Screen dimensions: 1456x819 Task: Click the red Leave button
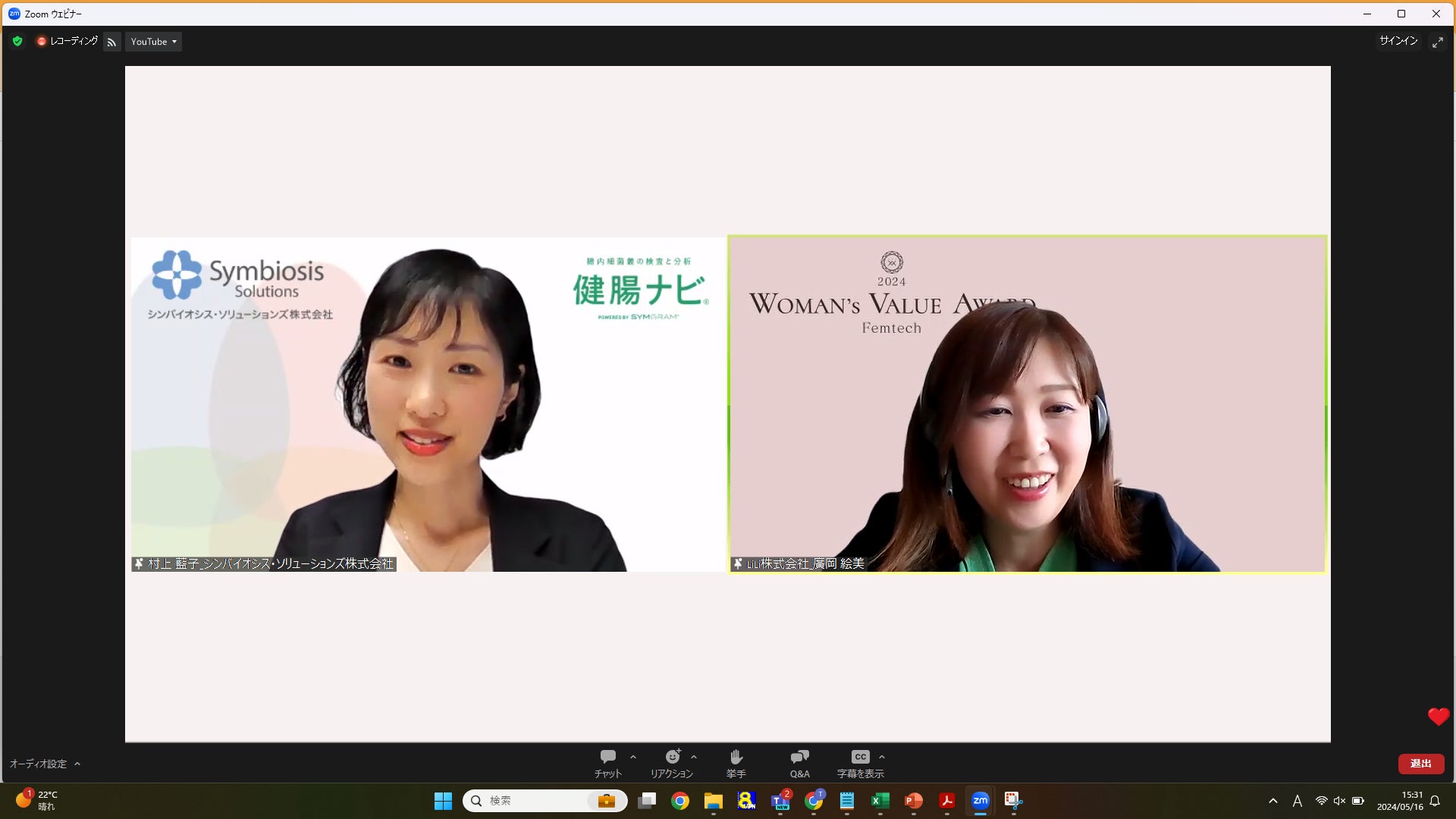[1420, 764]
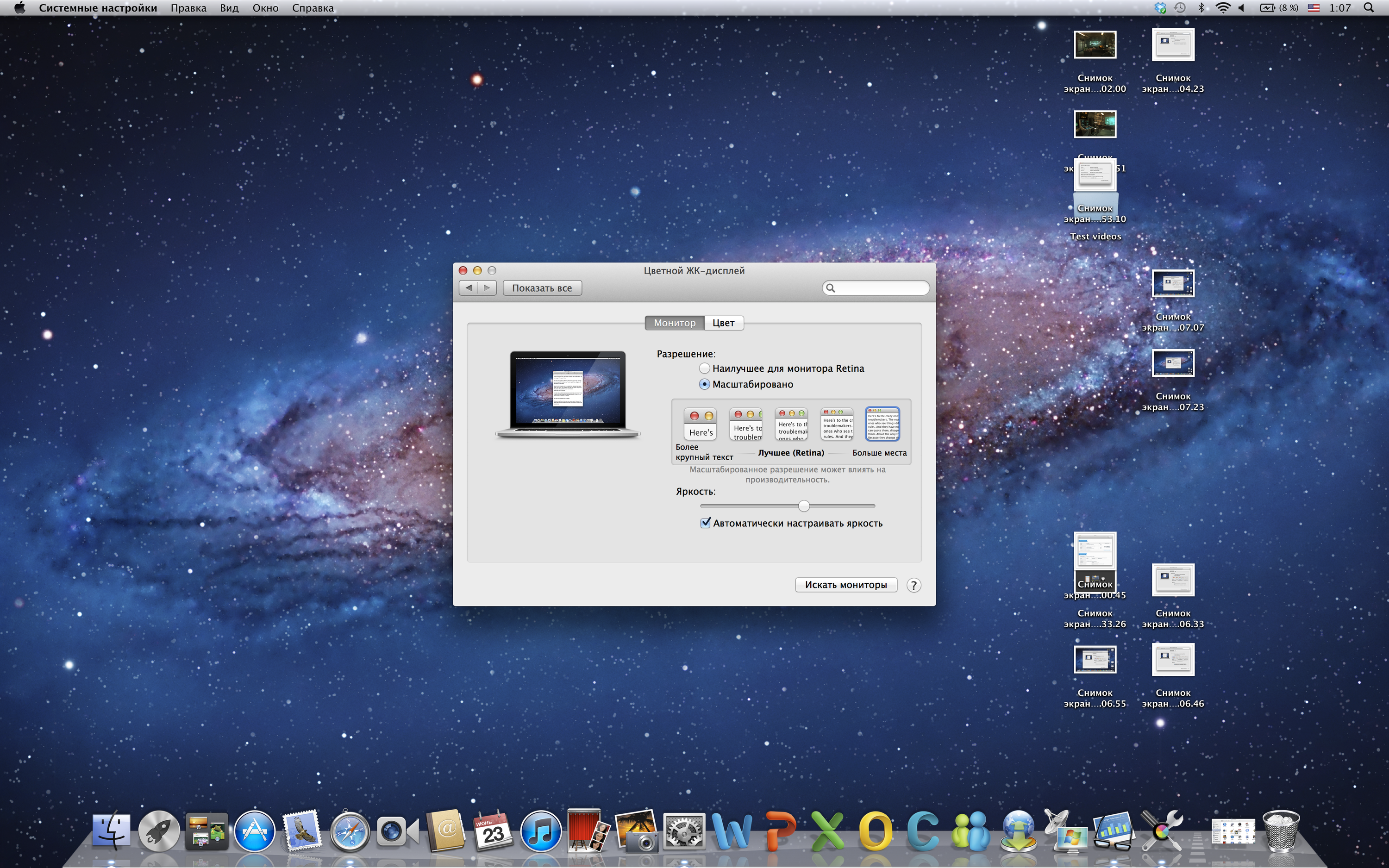Open the App Store dock icon
Viewport: 1389px width, 868px height.
[254, 831]
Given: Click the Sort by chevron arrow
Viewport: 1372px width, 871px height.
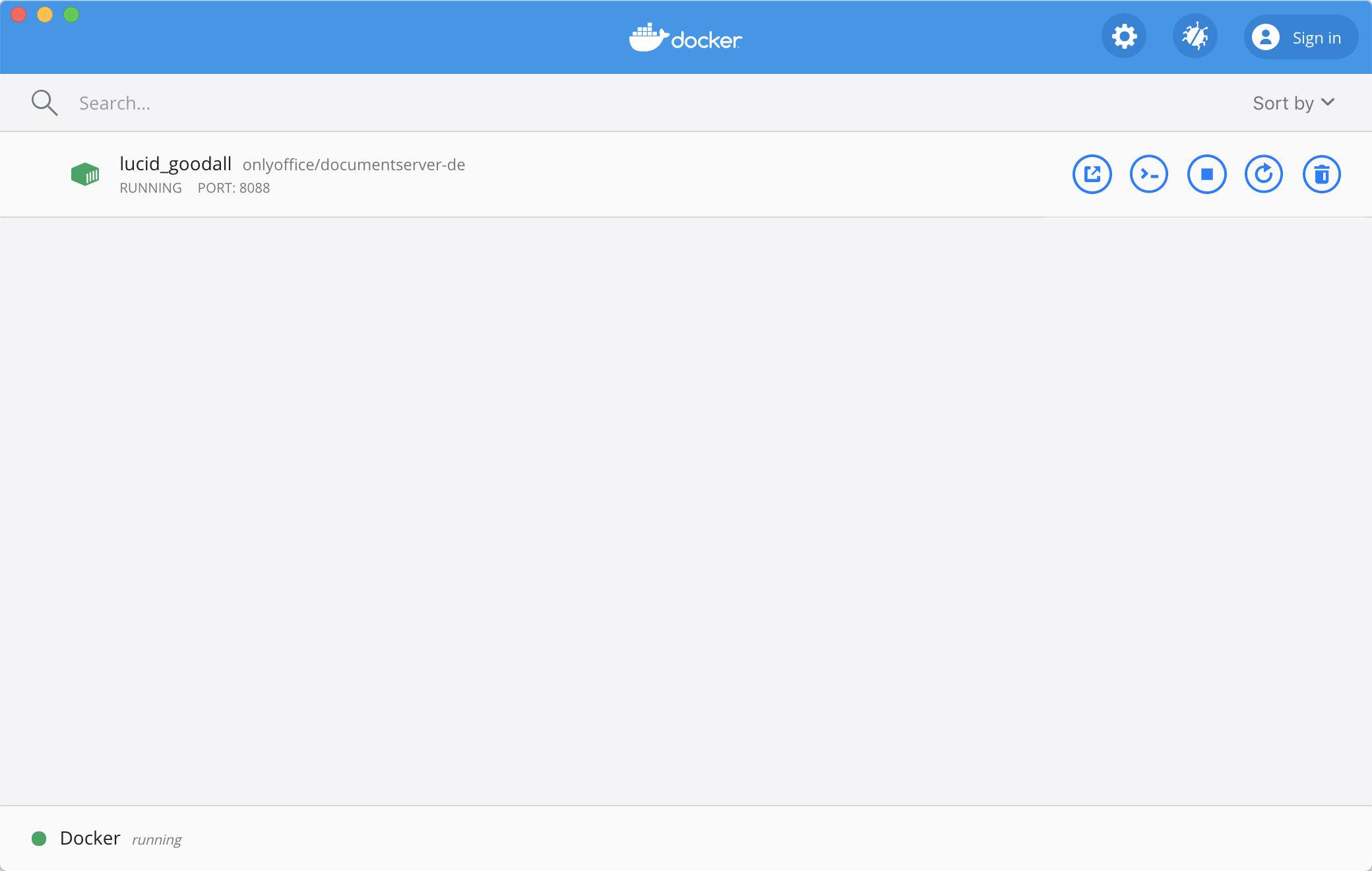Looking at the screenshot, I should point(1328,102).
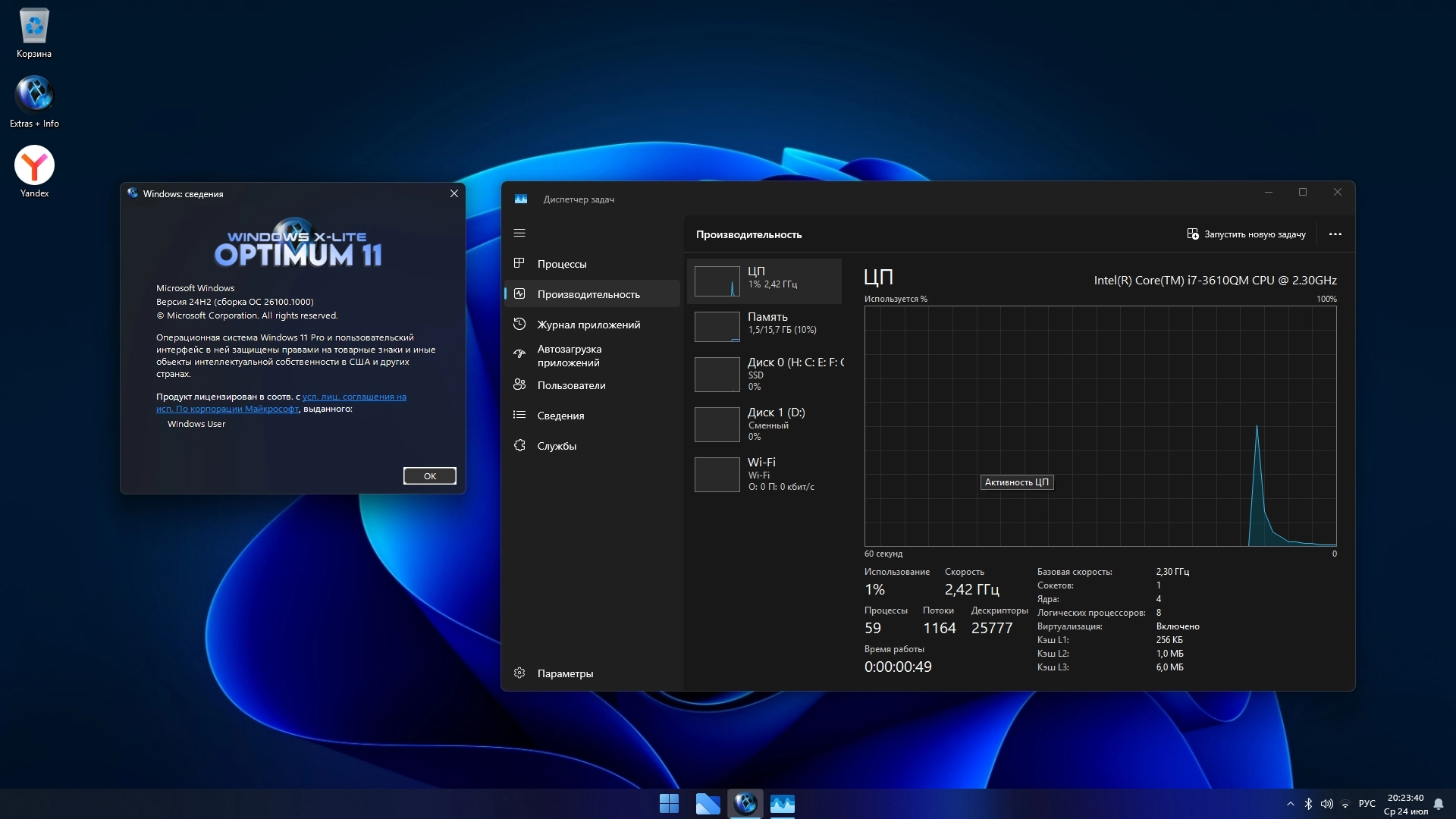Open the Windows Start menu
The image size is (1456, 819).
[669, 804]
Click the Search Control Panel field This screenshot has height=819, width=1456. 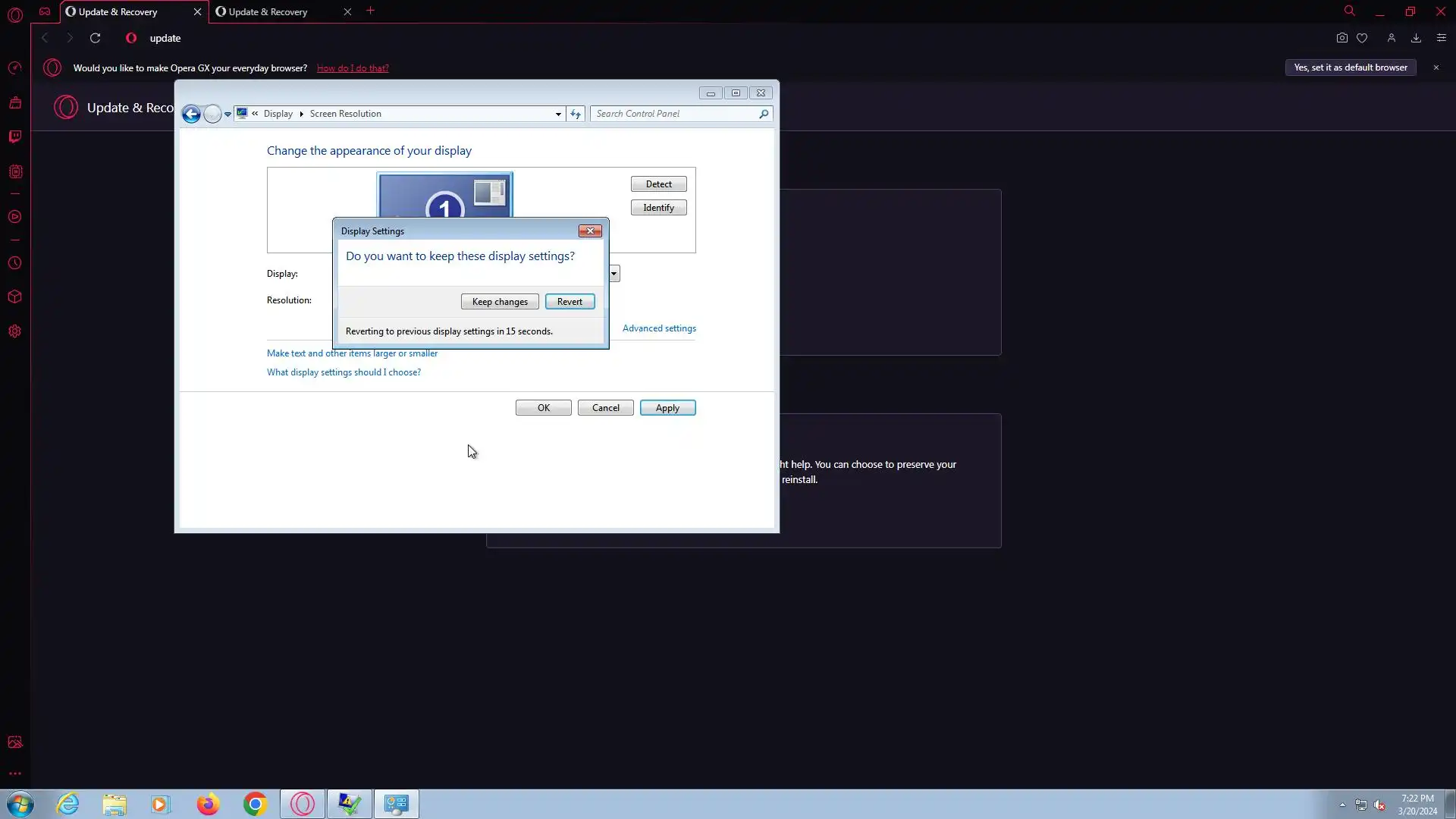point(675,114)
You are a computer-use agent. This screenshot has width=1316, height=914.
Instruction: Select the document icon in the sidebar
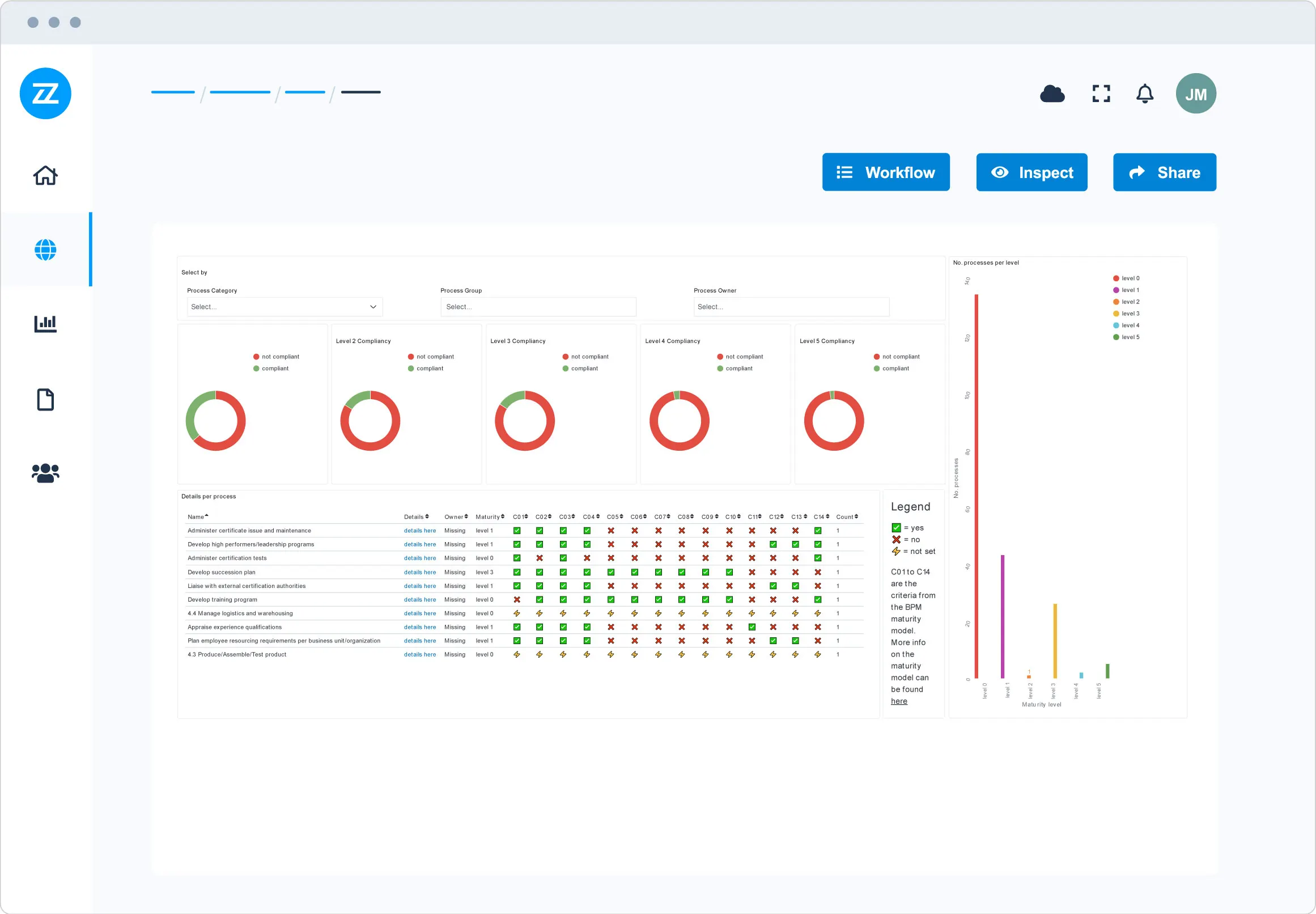(x=45, y=399)
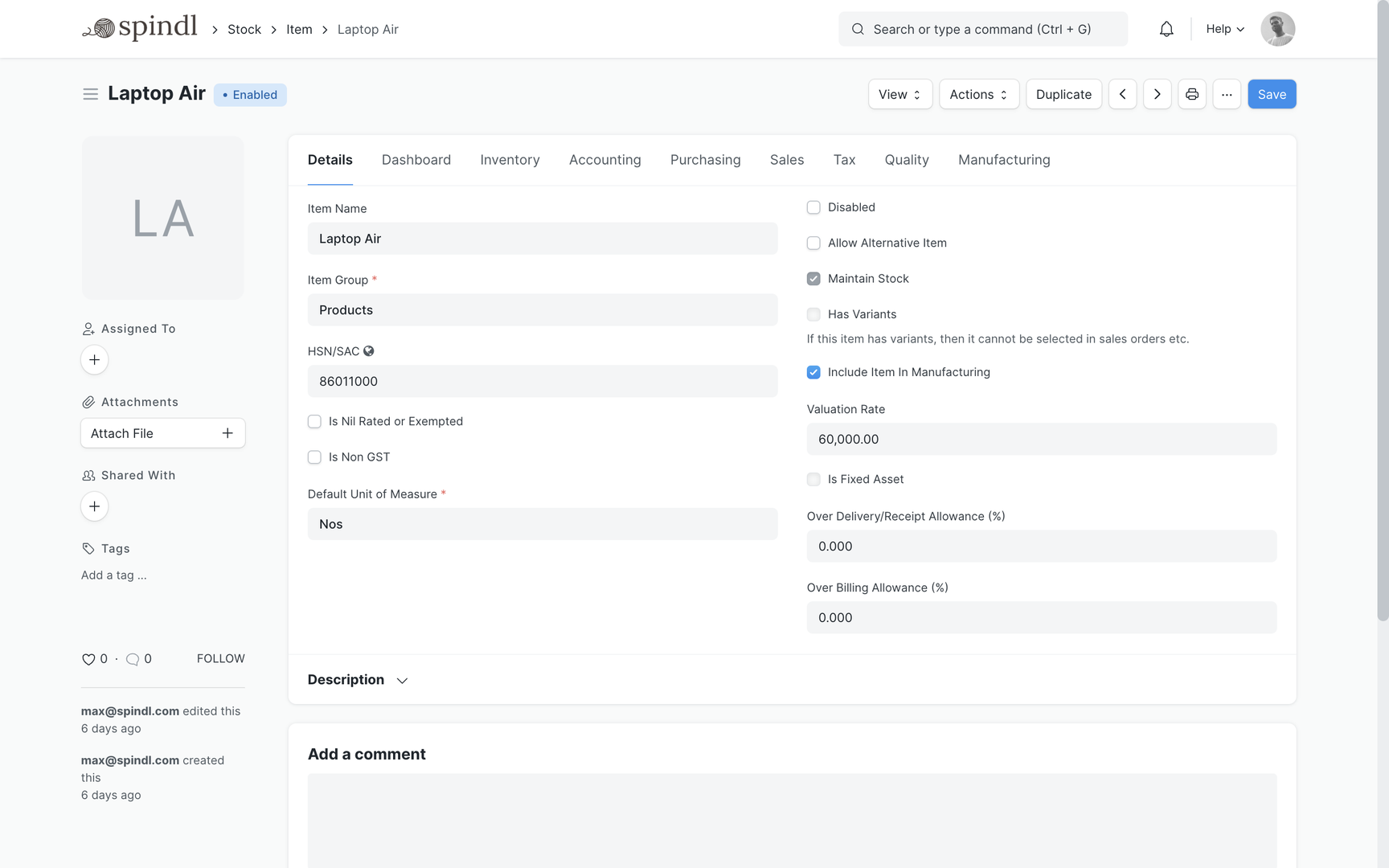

* * * * * * *

## EXERCISE GOAL
Return only what lies between the line containing "You are a computer-use" and the last line of the listing, those two lines included, exactly as written and with no pictures.

## TASK OUTPUT
You are a computer-use agent. This screenshot has width=1316, height=914.
Instruction: Select the document icon in the sidebar
(x=45, y=399)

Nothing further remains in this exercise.